[Saved data entries]
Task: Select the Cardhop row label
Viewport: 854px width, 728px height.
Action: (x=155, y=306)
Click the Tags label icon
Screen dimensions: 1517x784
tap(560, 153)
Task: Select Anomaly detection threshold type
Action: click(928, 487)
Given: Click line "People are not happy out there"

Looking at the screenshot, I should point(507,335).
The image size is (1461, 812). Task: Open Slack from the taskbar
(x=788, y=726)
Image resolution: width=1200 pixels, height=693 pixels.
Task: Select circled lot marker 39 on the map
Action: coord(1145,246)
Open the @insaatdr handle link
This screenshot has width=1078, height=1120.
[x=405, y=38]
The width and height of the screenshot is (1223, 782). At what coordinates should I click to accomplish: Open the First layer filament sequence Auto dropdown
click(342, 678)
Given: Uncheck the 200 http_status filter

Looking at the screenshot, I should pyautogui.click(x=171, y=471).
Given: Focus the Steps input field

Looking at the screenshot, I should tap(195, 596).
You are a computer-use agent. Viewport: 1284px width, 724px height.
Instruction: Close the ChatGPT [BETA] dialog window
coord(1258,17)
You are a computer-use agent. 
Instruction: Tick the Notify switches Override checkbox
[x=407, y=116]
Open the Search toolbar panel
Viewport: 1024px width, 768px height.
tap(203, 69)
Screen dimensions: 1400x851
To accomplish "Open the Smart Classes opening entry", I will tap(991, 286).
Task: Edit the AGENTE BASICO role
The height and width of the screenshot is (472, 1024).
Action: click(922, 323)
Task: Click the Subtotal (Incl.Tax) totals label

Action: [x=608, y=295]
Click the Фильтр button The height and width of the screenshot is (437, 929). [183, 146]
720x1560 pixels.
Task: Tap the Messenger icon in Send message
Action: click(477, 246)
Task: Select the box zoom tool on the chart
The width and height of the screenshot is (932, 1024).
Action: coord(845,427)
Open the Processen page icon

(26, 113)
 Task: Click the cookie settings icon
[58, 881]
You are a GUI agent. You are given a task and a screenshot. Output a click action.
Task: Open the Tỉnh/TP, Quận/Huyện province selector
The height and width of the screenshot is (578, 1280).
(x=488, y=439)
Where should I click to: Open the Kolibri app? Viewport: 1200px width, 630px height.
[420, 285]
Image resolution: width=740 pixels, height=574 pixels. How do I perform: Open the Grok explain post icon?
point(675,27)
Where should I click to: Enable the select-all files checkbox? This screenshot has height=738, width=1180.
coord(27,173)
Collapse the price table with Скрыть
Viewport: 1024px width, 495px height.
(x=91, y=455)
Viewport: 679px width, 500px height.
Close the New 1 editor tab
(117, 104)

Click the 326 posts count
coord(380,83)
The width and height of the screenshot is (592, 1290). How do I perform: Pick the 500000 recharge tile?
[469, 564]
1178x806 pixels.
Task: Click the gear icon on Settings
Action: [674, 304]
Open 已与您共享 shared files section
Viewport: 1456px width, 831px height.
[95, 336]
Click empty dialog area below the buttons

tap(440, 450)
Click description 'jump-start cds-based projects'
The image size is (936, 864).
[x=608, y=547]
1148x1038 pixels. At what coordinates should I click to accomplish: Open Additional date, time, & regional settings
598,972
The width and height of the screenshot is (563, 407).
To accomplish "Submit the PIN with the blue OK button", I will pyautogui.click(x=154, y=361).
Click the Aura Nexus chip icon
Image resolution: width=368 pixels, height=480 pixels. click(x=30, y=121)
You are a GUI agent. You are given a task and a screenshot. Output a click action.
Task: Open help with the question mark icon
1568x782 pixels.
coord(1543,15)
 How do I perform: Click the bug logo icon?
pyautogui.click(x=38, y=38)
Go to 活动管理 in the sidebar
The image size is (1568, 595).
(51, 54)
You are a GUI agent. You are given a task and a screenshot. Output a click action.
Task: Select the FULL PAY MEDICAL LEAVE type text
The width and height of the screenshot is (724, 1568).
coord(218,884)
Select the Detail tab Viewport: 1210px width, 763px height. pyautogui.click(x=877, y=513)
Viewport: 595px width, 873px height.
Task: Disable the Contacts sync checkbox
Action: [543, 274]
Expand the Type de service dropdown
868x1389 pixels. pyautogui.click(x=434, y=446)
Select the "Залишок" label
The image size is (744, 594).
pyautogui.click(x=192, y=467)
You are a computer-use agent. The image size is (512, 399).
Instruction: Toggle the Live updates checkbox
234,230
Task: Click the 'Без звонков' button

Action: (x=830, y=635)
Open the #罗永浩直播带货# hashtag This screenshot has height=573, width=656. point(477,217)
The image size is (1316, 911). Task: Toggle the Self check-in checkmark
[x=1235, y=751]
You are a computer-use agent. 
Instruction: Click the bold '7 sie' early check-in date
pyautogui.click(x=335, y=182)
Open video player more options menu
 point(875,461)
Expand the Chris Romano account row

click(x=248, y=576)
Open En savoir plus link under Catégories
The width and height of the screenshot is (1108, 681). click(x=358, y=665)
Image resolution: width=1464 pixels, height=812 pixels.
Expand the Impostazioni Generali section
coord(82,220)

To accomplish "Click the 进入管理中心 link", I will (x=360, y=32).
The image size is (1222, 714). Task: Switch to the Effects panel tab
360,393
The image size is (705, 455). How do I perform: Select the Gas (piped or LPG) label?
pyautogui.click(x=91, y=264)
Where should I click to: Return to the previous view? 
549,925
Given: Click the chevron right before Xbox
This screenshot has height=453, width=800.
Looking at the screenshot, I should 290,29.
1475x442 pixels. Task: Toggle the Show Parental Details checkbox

What you have to do:
When a line of the records includes "will", that line belongs in the answer.

Solution below:
To accomplish "Open the Smart Classes opening entry", I will tap(991, 286).
To accomplish "Submit the PIN with the blue OK button", I will pyautogui.click(x=154, y=361).
To accomplish "Click the 进入管理中心 link", I will (x=360, y=32).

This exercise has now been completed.